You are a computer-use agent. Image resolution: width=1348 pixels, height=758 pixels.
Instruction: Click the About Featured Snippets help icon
- - - - - - -
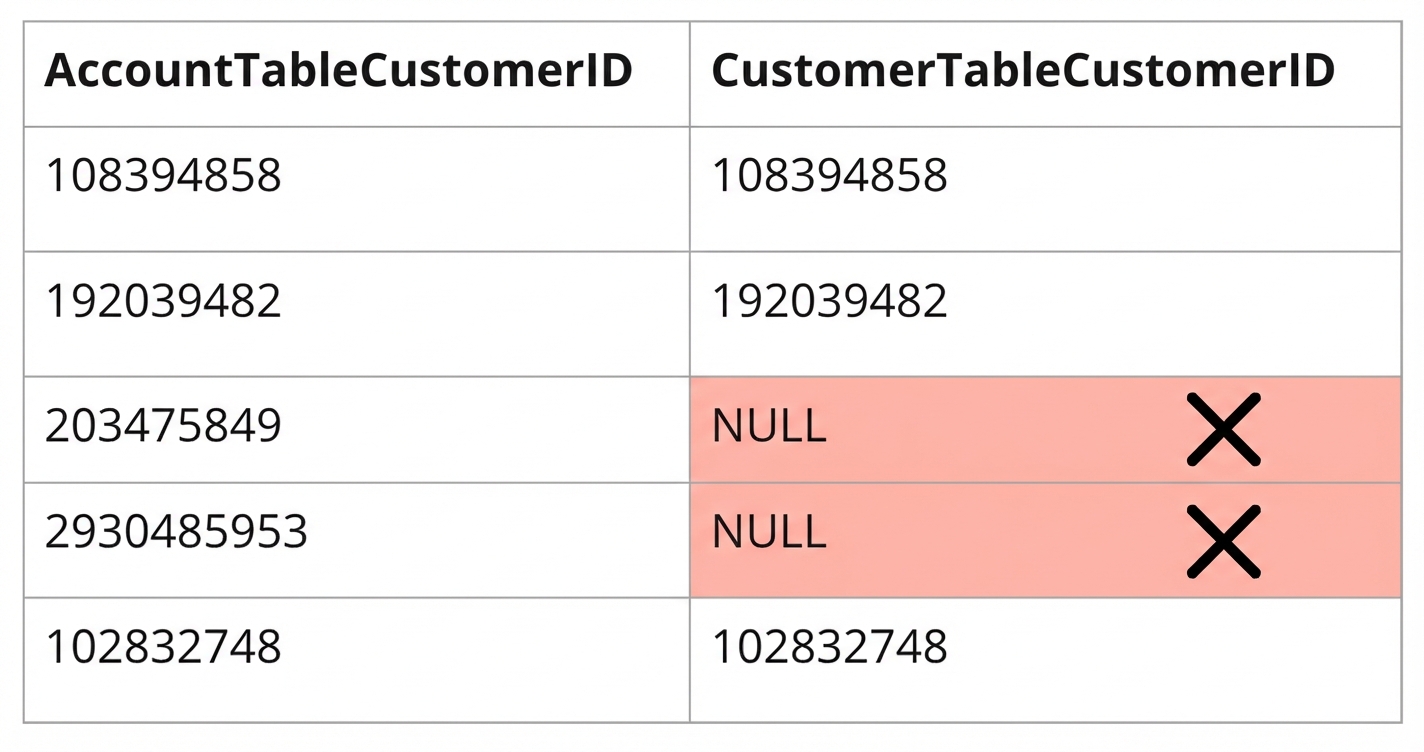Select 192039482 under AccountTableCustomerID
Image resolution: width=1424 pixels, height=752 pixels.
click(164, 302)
- - - - - - -
Starting at the line above that contains "You are a computer-use", repeat each line exactly up to and including the line that contains "Instruction: Click the", and stop there.

You are a computer-use agent. Image resolution: width=1348 pixels, height=758 pixels.
Instruction: Click the About Featured Snippets help icon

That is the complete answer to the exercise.